### [Problem to solve]
Show all lines of the entries in which the word "computer" is found.

### [Supplied entries]
- - -
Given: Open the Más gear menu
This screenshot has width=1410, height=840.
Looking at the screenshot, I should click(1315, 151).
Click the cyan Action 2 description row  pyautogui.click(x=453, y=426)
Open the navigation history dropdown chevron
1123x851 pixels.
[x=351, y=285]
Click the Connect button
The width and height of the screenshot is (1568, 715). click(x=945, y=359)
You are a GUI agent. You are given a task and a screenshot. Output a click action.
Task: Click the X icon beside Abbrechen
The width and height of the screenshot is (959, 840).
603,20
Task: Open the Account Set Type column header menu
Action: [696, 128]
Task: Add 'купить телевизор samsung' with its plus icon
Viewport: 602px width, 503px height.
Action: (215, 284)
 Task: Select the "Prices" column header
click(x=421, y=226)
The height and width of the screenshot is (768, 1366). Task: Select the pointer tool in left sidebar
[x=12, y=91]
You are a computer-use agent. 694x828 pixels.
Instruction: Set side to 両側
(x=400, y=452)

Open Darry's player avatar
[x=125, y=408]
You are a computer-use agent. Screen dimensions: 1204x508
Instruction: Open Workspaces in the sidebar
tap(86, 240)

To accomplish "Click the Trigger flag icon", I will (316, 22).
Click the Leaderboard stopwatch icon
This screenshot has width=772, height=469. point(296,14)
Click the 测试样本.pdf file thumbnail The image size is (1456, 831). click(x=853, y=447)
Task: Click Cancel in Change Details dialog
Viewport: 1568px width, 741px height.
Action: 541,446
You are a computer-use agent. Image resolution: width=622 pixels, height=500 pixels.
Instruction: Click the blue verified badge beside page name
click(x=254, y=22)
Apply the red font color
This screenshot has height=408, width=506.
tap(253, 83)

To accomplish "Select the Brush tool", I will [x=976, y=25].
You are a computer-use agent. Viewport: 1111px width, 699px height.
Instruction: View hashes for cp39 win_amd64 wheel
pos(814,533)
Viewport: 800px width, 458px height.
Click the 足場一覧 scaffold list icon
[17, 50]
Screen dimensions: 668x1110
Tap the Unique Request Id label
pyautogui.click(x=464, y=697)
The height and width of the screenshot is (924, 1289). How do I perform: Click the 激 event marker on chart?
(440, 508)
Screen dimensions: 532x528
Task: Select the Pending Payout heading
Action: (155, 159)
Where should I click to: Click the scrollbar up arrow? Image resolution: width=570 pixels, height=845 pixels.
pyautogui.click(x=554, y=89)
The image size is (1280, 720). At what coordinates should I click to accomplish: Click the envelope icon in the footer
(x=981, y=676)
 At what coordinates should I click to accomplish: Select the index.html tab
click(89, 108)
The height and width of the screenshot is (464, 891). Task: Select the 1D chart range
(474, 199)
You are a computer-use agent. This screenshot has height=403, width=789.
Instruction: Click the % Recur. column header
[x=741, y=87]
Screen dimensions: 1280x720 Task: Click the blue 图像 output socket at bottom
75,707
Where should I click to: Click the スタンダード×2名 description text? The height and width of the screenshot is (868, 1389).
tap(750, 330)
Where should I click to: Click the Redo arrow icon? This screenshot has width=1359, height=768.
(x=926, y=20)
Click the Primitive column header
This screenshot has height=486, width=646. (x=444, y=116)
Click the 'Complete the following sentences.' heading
- - -
### [Problem solution]
You are a computer-use agent. 694x828 pixels.
You are a computer-use agent. Screen dimensions: 1204x508
You are a computer-use agent. Image resolution: width=622 pixels, height=500 pixels.
You are a computer-use agent. Viewport: 1111px width, 699px height.
You are a computer-use agent. This screenshot has height=403, width=789.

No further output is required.